SpaghettiOs and Pearl Harbor: Go berserk?

A zero we can all remember fondly

A zero we can all remember fondly

(Ed.: An earlier draft of this post contained the phrase “pubic service.” While the error persisted for some time, Combat! blog assures you that it was an error, and we would never perform such services for free.) Now that the cat video thing has died down, the internet has one fundamental purpose: to show us things we can get offended about. Our sense of righteous indignation is like our sense of beauty, however: engage it too often and we risk dulling it. It is therefore by way of public service that Combat! blog examines the recent quote-unquote controversy over SpaghettiOs’ Pearl Harbor tweet, along with the nested controversy of Natasha Leggero’s remarks thereon. There’s a lot of information out there on the internet and precious little time to get offended by all of it. Today we ask the question: Go berserk?

If you think I have exaggerated the internet’s propensity for righteous indignation, consider that SpaghettiOs apologized almost immediately for tweeting the image above. All things considered, it’s pretty tame: a cartoon pasta holds the American flag.

Twitter users complained that it was insufficient to the gravity of the occasion, which is problematic when you consider what they might have preferred. Twitter failed to rise in outcry against, say, Honda for not acknowledging the anniversary of Pearl Habor at all. Should SpaghettiOs have just kept quiet? Should they have tweeted a picture of disabled vets and left their child’s average of soup and pasta out of it?

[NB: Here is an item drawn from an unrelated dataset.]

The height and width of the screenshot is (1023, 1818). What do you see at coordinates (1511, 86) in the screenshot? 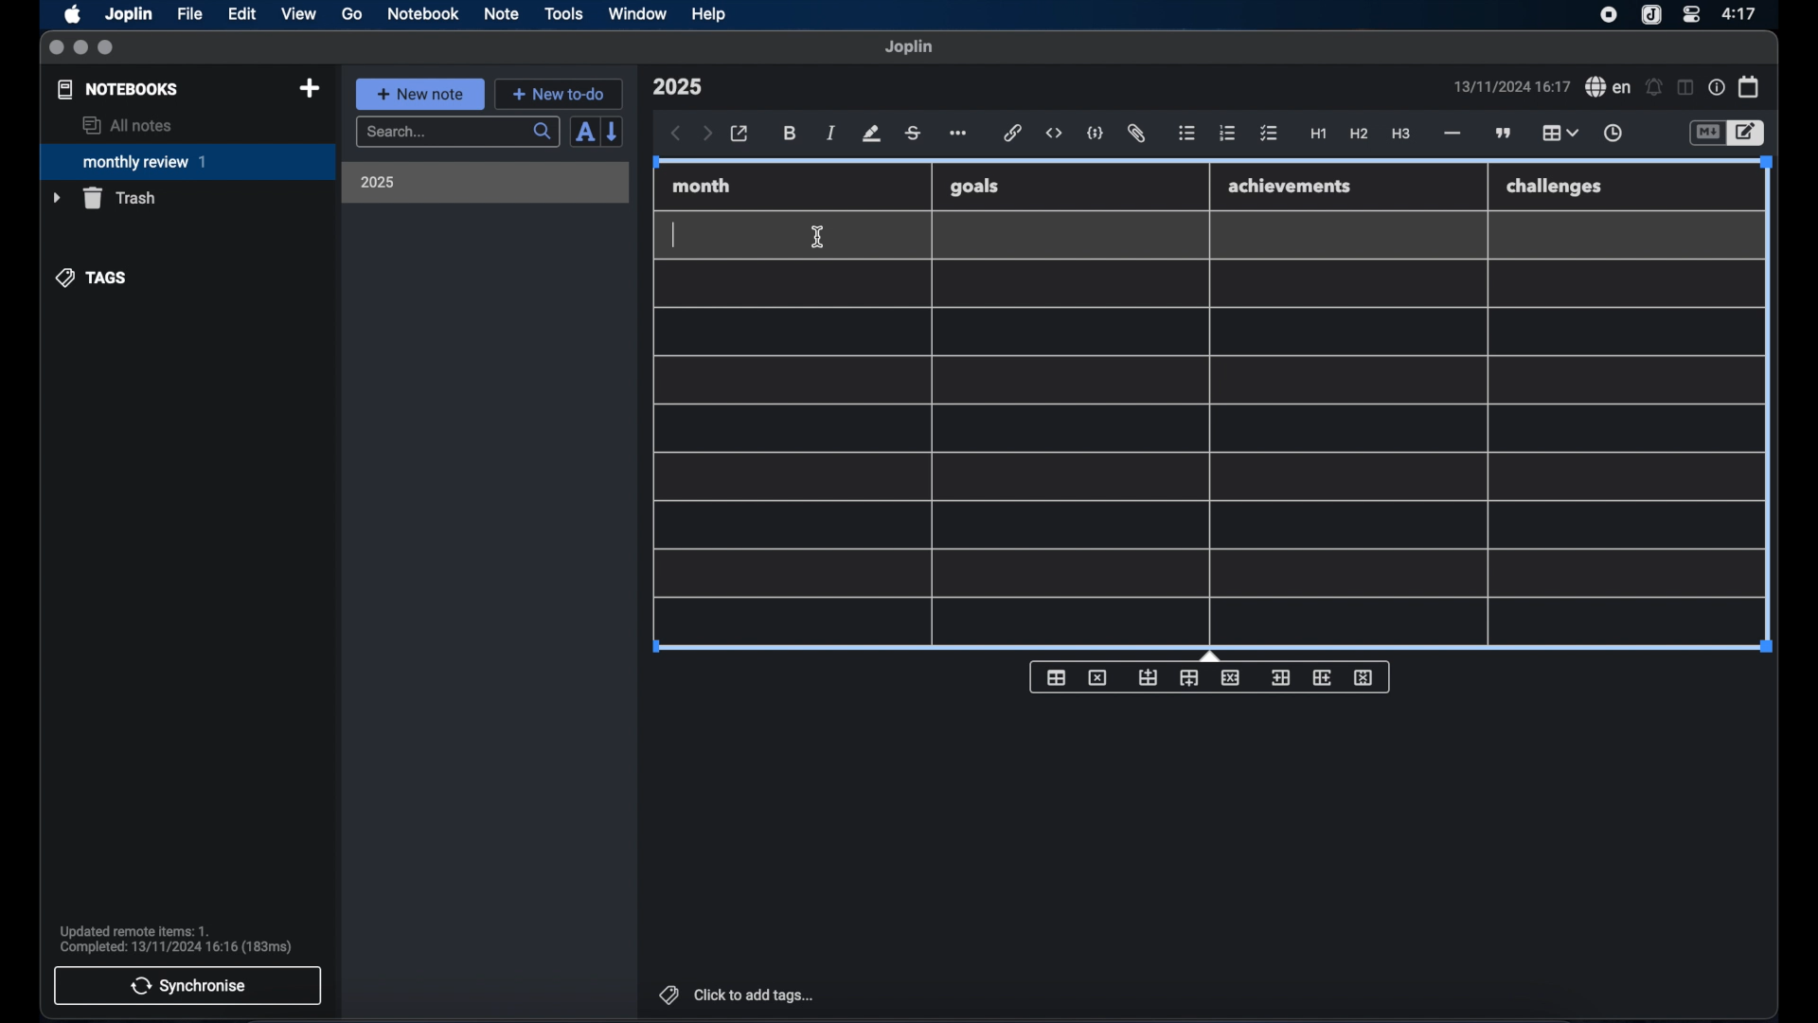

It is debatable whether there is any way that SpaghettiOs could say “Pearl Harbor” in a context that wouldn’t offend someone, which raises the question of why SpaghettiOs felt obliged to commemorate Pearl Harbor at all. And the answer is because cynically paying lip service to veterans is what we do.

Using the power of unfalsifiable claims, I trace this phenomenon to 2003, when “support our troops” became a euphemism for “support the war in Iraq.” “Support our troops” was such an effective marketing tool that it separated from its original issue and became a sort of all-purpose political piety.

That’s why every single politician who appears on television must wear a little American flag. It’s why Ted Cruz protested the closure of the World War II veterans’ memorial during the shutdown he caused. In a more abstract sense, it’s also why thousands of veterans are homeless, broke and/or receiving inadequate medical care even though every man, woman and child in America loves them.

The United States treats its veterans the way certain people treat the prophet Mohammed: insisting they be talked about and depicted only in the most respectful terms while pursuing policies that are antithetical to their interests. It’s no coincidence that pious veneration of veterans coincides with America’s involvement in two decade-long wars of choice in Asia. We are very careful how we talk about veterans—and especially about how other people talk about veterans—so we don’t have to think about how we treat them.

Natasha Leggero made this point the centerpiece of her non-apology for her own part in the SpaghettiOs/Pearl Harbor fiasco. Apparently, Leggero is a comedian who appeared with Carson Daly on ABC’s New Year’s Eve programming last week. Pretty much every proper noun in that sentence is outside my wheelhouse, except for “New Year’s Eve,” which I spent fusing with a couch at the White Horse Inn. But there was an ABC show and Leggero was on it, and during her appearance she remarked that “it sucks that the only survivors of Pearl Harbor are being mocked by the only food they can still chew.”

Cue firestorm of indignation. How dare Leggero imply that the survivors of Pearl Harbor are now old and likely to wear dentures? The only accurate thing that can be said of veterans is that they are all heroes, every single one of them, and were it not for the current and former members of the US military no one could be free. And how dare Leggero profane their memory on national television, at the very moment when she, Jane Lynch and the former host of Total Request Live are about their sacred duty of being offended by a tweet from SpaghettiOs?

Leggero’s response points out that people who are really concerned about veterans might direct their offense at the sorry state of veterans’ services, or donate to the Disabled American Veterans foundation, as she did. But our love for veterans, like our vigilance against insufficient veneration, isn’t about helping them. It’s about defending our consciences against all enemies, foreign and domestic, from branded tweet to network television.